Вспыхнувший огонек зажигалки опалил красным кончик сигареты, зловеще осветив небритое лицо. Начинающий и очень неплохо беллетрист и переводчик — Евгений Вульф, задумчиво поскреб щетину и, щелкнув выключателем компьютера, глубокомысленно затянулся.
Направив бессмысленный взгляд в окно, отделявшее его от слезящейся петербургской ночи, Евгений задумался, ища, куда поместить почти готовый сюжет, неизбежно возвращаясь в летний месяц, проведенный в любимом прибалтийском городке.

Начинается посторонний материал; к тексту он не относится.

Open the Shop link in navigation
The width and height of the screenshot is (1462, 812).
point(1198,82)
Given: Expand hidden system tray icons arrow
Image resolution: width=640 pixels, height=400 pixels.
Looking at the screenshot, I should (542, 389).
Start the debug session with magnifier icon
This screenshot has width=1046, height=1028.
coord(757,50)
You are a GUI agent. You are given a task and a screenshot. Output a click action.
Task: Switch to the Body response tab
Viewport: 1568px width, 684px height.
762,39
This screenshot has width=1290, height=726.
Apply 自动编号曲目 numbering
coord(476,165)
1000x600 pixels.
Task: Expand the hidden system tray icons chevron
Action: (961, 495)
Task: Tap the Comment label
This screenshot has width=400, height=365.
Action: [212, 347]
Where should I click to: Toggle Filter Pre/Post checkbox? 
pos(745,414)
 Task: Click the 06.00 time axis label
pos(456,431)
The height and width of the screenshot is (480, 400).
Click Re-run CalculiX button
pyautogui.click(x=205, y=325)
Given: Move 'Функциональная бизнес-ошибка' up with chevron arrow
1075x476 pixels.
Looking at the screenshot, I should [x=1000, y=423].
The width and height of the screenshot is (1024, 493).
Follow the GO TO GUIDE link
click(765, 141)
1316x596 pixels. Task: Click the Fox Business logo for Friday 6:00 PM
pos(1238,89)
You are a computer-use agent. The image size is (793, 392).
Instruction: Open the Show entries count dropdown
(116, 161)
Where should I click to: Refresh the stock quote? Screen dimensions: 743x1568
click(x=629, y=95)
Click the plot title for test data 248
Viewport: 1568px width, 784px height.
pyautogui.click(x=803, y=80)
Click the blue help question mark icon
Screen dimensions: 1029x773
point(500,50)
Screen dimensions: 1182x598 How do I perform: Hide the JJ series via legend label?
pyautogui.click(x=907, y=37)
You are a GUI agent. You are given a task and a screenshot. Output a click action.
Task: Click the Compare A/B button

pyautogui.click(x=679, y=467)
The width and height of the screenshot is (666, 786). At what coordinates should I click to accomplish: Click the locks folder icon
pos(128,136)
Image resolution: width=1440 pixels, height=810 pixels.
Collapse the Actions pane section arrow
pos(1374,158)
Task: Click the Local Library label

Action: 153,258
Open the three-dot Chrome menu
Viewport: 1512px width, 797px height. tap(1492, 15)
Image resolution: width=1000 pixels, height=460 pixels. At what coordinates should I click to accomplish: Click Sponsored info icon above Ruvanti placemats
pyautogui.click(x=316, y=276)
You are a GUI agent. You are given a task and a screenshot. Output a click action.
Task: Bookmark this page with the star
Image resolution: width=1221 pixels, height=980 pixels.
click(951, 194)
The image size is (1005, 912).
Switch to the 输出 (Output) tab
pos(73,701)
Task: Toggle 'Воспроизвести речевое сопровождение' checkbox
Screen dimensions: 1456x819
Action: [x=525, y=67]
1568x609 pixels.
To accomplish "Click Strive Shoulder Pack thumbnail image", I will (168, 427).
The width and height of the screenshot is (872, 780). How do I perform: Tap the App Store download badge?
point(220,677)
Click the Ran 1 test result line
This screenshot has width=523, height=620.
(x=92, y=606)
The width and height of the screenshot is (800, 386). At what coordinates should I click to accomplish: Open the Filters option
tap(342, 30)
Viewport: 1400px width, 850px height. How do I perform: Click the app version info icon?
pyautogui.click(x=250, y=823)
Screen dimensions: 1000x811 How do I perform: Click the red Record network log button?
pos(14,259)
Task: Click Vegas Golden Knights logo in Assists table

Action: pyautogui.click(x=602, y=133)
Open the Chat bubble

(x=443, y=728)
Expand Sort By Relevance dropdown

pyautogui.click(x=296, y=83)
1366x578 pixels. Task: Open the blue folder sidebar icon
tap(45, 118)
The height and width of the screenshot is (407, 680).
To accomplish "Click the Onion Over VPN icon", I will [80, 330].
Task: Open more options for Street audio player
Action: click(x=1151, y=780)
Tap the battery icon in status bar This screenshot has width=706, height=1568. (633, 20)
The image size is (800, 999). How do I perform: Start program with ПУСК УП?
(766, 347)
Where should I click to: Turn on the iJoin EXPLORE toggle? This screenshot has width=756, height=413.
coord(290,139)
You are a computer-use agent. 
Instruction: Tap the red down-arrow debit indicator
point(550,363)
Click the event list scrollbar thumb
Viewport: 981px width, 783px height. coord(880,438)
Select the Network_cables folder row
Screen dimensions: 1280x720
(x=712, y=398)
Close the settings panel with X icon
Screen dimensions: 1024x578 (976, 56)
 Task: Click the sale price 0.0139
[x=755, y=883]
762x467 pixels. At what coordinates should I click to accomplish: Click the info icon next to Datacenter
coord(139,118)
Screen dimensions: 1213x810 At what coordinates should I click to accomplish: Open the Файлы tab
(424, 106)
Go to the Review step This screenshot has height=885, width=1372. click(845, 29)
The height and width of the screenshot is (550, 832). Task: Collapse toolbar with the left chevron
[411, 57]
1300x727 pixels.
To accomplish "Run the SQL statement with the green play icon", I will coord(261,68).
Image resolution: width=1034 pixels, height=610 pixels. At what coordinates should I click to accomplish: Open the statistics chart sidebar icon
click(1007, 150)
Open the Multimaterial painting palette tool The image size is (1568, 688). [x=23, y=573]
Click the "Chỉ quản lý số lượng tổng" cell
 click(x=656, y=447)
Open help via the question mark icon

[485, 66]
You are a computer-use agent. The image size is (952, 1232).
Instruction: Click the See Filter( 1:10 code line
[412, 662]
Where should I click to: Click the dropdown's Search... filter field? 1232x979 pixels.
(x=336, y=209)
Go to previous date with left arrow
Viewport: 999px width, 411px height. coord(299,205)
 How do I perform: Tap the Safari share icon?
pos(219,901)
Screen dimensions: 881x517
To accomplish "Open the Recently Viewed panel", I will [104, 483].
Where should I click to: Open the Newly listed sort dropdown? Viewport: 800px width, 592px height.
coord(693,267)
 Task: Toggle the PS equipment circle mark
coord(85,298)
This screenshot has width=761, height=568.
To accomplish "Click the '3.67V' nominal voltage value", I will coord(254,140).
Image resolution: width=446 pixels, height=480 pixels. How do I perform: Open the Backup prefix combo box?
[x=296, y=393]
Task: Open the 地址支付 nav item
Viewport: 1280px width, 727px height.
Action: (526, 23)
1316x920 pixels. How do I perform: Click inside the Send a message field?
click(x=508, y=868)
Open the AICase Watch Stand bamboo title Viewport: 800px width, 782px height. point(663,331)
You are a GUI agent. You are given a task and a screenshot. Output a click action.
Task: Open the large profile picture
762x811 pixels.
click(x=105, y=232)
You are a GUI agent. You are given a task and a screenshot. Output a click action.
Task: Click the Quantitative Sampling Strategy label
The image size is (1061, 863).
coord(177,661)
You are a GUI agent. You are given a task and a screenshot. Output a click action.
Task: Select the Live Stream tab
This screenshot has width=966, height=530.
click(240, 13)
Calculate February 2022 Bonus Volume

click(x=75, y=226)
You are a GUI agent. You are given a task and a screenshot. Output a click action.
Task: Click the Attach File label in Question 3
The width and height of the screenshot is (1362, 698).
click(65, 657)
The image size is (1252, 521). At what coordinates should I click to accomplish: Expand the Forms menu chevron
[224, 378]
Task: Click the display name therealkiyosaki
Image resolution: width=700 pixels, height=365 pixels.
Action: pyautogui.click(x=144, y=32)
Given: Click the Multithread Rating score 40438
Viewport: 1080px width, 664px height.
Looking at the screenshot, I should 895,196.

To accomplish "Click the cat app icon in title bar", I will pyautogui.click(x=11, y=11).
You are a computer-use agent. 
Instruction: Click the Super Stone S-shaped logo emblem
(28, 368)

Таинственная тишина тамошнего курорта, опустошенного границей и визами, шуршание ветра в верхушках сосен, ласковость прибоя на бесконечном пляже все это просилось стать декорацией романтичной истории.
Но смертельно не хотелось ему писать знакомых людей в знакомом пейзаже, заменяя чудо рождения живых и объемных персонажей банальным описательством. Отлично зная, что вот так, наскоком, ничего путного не выдумает, он все же напряженно старался.
Что, если, скажем, так:
Послевоенная обшарпанная коммуналка. Голодный студент — комиссованный лейтенант.
Исторический факультет.
Сосед, безногий герой, алкоголик и орденоносец.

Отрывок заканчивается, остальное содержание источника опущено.